On December 18, the Czech Government prohibited the use of Huawei products by cabinet staff. The Japanese Government also agreed not to use mainly Huawei and ZTE products for governmental procurements. On December 14, it has asked that large mobile carriers not to adopt base stations of these 2 firms in the guideline for allocating radio waves for high-speed telecommunication standard “5G” for mobile phones.
The U.S. Defense Department was the first to make such moves, by prohibiting the sale of Chinese company products at U.S. military bases in May 2018. In November, the U.S. government asked its allies to cease use of Huawei telecommunication equipment. It is believed that there are mainly three reasons for this.
The issue of information leakage by personal devices is not a new issue. This problem had been pointed out in 2012 in the U.S. House of Representatives naming a specific company. However, what is now at issue is the threat of much larger scale, the entire infrastructure, such as the new standard for mobile communication systems (5G) and satellite networks.
A feature of Huawei is that it conducts much of their business outside of China. In other words, it is the world’s largest supplier of telecommunication network equipment, and the world’s second largest manufacturer of smart phones. Its technological influence covers almost all of the countries in Europe, Asia, and Africa.
On the other hand, the company is “personally owned” by the founding family, and there are many unclear aspects regarding its ownership structure. The founder used to belong to the People’s Liberation Army of China, and its strong ties with the People’s Liberation Army as well as the Chinese Communist Party continues to be pointed out. Frankly speaking, it is believed that information obtained from customers and the telecommunications network is being provided by Huawei to the Chinese government based on the government’s request.

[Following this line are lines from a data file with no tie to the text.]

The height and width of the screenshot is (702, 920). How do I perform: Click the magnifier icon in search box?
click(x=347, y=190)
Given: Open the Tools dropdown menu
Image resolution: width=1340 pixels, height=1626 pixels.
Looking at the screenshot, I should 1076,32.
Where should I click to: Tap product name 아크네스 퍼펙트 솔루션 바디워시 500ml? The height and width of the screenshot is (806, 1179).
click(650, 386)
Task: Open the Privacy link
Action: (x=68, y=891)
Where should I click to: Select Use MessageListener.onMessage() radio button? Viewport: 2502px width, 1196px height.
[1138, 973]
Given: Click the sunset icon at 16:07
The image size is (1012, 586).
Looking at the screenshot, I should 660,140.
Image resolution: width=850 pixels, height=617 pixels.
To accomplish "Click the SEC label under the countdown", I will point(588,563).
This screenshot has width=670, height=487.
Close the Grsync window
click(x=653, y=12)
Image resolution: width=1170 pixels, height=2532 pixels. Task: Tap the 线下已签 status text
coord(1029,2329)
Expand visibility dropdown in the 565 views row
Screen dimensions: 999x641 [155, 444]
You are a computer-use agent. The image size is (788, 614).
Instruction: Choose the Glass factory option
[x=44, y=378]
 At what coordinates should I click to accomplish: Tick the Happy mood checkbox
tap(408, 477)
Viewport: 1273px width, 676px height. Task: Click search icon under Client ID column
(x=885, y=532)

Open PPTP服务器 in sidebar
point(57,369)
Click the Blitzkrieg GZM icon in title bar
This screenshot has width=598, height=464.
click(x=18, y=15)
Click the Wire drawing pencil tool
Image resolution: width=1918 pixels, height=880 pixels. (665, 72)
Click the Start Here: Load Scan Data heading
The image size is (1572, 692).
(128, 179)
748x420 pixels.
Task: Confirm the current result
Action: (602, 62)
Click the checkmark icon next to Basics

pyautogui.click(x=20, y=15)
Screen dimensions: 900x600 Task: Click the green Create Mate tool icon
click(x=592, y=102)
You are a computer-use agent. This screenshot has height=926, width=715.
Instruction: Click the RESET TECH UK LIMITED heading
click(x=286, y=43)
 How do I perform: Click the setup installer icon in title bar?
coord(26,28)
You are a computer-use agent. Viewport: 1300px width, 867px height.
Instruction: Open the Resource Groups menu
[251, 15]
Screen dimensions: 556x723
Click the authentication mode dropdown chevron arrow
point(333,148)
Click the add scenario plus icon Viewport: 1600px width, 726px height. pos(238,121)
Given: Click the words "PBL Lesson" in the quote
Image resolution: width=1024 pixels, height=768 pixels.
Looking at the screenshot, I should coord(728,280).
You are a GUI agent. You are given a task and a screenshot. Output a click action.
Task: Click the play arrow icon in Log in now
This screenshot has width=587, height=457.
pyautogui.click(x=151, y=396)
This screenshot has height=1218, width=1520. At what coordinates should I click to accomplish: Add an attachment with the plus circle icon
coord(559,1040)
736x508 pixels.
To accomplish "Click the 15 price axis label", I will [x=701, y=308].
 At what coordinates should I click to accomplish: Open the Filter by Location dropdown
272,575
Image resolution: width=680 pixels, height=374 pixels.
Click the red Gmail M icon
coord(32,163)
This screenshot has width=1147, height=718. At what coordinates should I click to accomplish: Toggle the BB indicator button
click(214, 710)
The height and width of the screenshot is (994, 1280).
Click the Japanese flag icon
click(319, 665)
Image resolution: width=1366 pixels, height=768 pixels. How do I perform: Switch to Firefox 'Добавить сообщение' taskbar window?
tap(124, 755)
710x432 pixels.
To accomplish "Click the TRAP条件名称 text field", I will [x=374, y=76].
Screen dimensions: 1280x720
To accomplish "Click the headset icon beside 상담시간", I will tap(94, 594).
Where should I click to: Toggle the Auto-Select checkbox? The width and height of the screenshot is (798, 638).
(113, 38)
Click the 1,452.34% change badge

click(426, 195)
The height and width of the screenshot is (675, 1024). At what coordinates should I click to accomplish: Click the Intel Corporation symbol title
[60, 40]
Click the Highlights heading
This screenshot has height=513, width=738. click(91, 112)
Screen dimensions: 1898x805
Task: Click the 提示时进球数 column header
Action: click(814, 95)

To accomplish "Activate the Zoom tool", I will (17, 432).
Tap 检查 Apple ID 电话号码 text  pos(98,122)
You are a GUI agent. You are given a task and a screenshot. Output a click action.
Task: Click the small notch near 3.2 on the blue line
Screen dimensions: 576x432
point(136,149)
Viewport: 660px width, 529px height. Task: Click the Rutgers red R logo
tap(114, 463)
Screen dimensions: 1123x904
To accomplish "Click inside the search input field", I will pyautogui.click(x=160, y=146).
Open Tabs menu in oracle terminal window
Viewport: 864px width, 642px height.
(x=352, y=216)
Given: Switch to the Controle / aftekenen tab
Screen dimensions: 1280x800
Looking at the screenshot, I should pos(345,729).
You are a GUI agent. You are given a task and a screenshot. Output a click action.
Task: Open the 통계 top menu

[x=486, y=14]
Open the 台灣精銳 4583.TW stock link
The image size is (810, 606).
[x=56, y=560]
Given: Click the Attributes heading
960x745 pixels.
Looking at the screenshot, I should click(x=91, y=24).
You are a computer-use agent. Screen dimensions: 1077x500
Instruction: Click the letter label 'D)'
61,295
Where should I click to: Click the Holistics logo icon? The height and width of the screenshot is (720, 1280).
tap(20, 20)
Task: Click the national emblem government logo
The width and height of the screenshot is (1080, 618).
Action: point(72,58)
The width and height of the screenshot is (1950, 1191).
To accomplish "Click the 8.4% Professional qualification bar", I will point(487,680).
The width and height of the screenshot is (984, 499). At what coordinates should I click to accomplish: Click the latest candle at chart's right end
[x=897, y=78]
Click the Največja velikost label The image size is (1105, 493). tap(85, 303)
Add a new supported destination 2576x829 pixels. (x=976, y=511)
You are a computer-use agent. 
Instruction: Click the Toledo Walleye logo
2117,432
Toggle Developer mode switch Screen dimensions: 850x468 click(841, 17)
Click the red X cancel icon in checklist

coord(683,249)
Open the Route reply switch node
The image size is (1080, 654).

The strong connection between Huawei and the Chinese Communist Party, and the sense of crisis towards information leakage which has arisen from it, is not merely a part of the “U.S.-China trade war” by the Trump administration. In the U.S. the sense of crisis is shared in a bipartisan manner, and in June of this year, Senator Mark Warner of the Democratic Party disclosed an open letter expressing concern.
In the future, it is believed that this trend towards “shutting out from the market” of Chinese firms will escalate. According to the Wall Street Journal’s article on December 20, global financial institutions HSBC and Standard Chartered stopped new lending to Huawei. Both banks are said to have supported Huawei’s global rollout, and the re-examination of the relationship should be a huge blow to the company. In Japan, it has finally begun to move towards shutting out such “problematic” firms from governmental procurements. The time has come to grasp in detail the global trend going forward, and to strengthen efforts under cooperation between the public and private sectors.